A Nebraska youth baseball coach accused an Oklahoma 11U coach of ordering a pitcher to throw at a batter’s head, then at the opposing dugout, during a Kansas City USSSA tournament on Sunday. Brandon Magni said a 70mph fastball then ripped into his dugout and hit one of his players.
Magni made the allegation on Facebook over Memorial Day weekend, turning a tense youth game into a viral moment that spread far beyond the field. He said the pitcher was kicked out of the game but allowed to stay in the dugout, while the coach was not removed from the complex.
The coach at the center of the allegation was identified as Mychal Ryals of Oklahoma Eleven 11U, and the player Magni said was targeted was Easton. Magni said Easton stepped out of the batter’s box and told the umpire what happened, after which the alleged instruction changed from a throw at the head to a throw at the dugout.

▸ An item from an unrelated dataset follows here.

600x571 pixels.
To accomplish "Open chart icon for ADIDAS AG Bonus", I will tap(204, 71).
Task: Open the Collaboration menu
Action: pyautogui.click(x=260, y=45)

The fact that a ball was thrown at the dugout is not in dispute; whether the boy was ordered to do it is still the point being argued.
Magni said he asked for Oklahoma to be issued a forfeit and was told his team could either forfeit or call the police. He later wrote that the boys shook hands at the end of the game and that the moment became a lesson in how to respond when someone else crosses the line. In a separate post, the mother of a Nebraska player said the team had been cheering for its teammate and excited to be up in a tight game before the incident “took it to a new level of youth sports.”
The episode adds to an ugly stretch for youth baseball, where one bad moment can follow a team home in a matter of hours and live online for days. For Magni, the story ended with a handshake, but the unanswered question is the one that matters most: did Mychal Ryals actually tell that pitcher where to throw, or did the pitcher make that choice on his own?